Other medical practitioners in Australia and overseas have supported legalised euthanasia, lending credence to the widely-held view that euthanasia is practised widely, if not legally, in many Western countries.
Dr Peter Hung's book is therefore a very timely exposition of the issues involved in euthanasia.
This book is essentially the text of his Ph.D. thesis in bioethics from the Alphonsian Academy, a graduate university of moral theology in Rome, conducted by the Redemptorists.
The book's structure makes it a valuable reference on this complex subject, as the author offers a systematic analysis of the issues, showing the differences between euthanasia and assisted suicide, beginning with its historical background, which he traces back to Ancient Greece and Rome.
Emergence of Christianity
Dr Hung shows how the great ancient philosophers - including Plato, Socrates and the Stoics - believed that there was nothing wrong with ending a life which had become unendurable. He quotes the Roman philosopher, Seneca, at about the time of Christ: "Against all the injuries of life I have the refuge of death. If I can choose between a death of torture and one that is simple and easy, why should I not select the latter?"
All this changed with the emergence of Christianity, which viewed human life itself as precious and having intrinsic value, and followed the Jewish conception of man being made in the image and likeness of God. Christianity, like Judaism, rejected the deliberate taking of life.
In the Christian world, euthanasia was seen as a form of homicide if conducted on a person without consent, or suicide if the person sought it.
This continued down the centuries until about 100 years ago, when utilitarian ideas re-emerged in the Western world. As man was increasingly seen as having value in accordance with his contribution to society, it became easier to justify mercy killing, particularly for the old, the acutely ill, or those with serious physical or intellectual disabilities.
The culmination of this process was reached in Germany in the 1920s and 1930s when large numbers of people were killed because they were regarded as socially worthless, or because they were Jews or gypsies.
The Nazi experience inoculated society against this philosophy for a generation after the war, but the rise of utilitarianism, the collapse of religious belief and practice, and even the soaring cost of medical care, forced the issue back onto the agenda where it remains to this day.
Dr Hung sets out the pro-euthanasia arguments comprehensively and with genuine understanding. He then puts forward the anti-euthanasia arguments, again clearly and comprehensively.
He then looks at these arguments in detail examining, for example, whether the "right to die" really exists, and whether relief of unbearable suffering makes killing morally permissible.
He subjects the anti-euthanasia arguments to the same powerful critique, asking whether there is a moral equivalence between mercy killing and letting a person die, and when nutrition and hydration should be continued to a dying patient, and when nutrition and hydration need not be continued.

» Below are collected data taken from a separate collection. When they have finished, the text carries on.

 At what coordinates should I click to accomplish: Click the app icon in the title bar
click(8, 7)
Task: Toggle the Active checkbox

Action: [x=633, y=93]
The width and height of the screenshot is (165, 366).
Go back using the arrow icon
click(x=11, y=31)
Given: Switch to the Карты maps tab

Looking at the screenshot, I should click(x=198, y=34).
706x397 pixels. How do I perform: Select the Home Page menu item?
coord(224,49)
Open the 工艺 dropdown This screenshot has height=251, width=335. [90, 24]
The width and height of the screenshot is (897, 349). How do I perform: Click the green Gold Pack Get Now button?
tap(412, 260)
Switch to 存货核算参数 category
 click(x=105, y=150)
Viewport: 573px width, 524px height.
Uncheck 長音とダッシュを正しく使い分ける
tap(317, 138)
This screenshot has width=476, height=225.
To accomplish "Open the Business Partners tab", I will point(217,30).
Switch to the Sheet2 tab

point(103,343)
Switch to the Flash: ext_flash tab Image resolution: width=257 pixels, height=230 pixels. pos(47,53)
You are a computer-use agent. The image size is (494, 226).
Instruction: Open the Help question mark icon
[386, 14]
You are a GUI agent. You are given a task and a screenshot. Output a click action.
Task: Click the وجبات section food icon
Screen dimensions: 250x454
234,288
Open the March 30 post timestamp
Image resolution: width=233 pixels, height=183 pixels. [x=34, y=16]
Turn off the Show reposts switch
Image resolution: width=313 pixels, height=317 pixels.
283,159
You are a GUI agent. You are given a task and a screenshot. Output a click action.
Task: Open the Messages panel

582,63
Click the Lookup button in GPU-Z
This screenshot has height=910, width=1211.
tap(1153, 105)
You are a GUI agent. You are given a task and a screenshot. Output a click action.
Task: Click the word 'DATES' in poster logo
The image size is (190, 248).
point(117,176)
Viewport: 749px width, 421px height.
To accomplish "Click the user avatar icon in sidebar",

To me, the most interesting part of the book was the final chapter, in which the author examines the current euthanasia debate from a Catholic perspective. He persuasively argues that a religious perspective, based on both Scripture and tradition, is entirely valid.
Following the approach of John Paul II, he also argues that faith is consonant with reason, and shows how protecting the life of every one of us serves the ultimate good of society, however difficult it might appear to be in particular cases.
This is an extremely valuable book, with the highest recommendations from medical practitioners involved in the care of the dying, and a foreword by Cardinal George Pell of Sydney.
As a result of the generous endorsement of the Knights of the Southern Cross in Perth, it is available at an extremely attractive price. I thoroughly recommend it.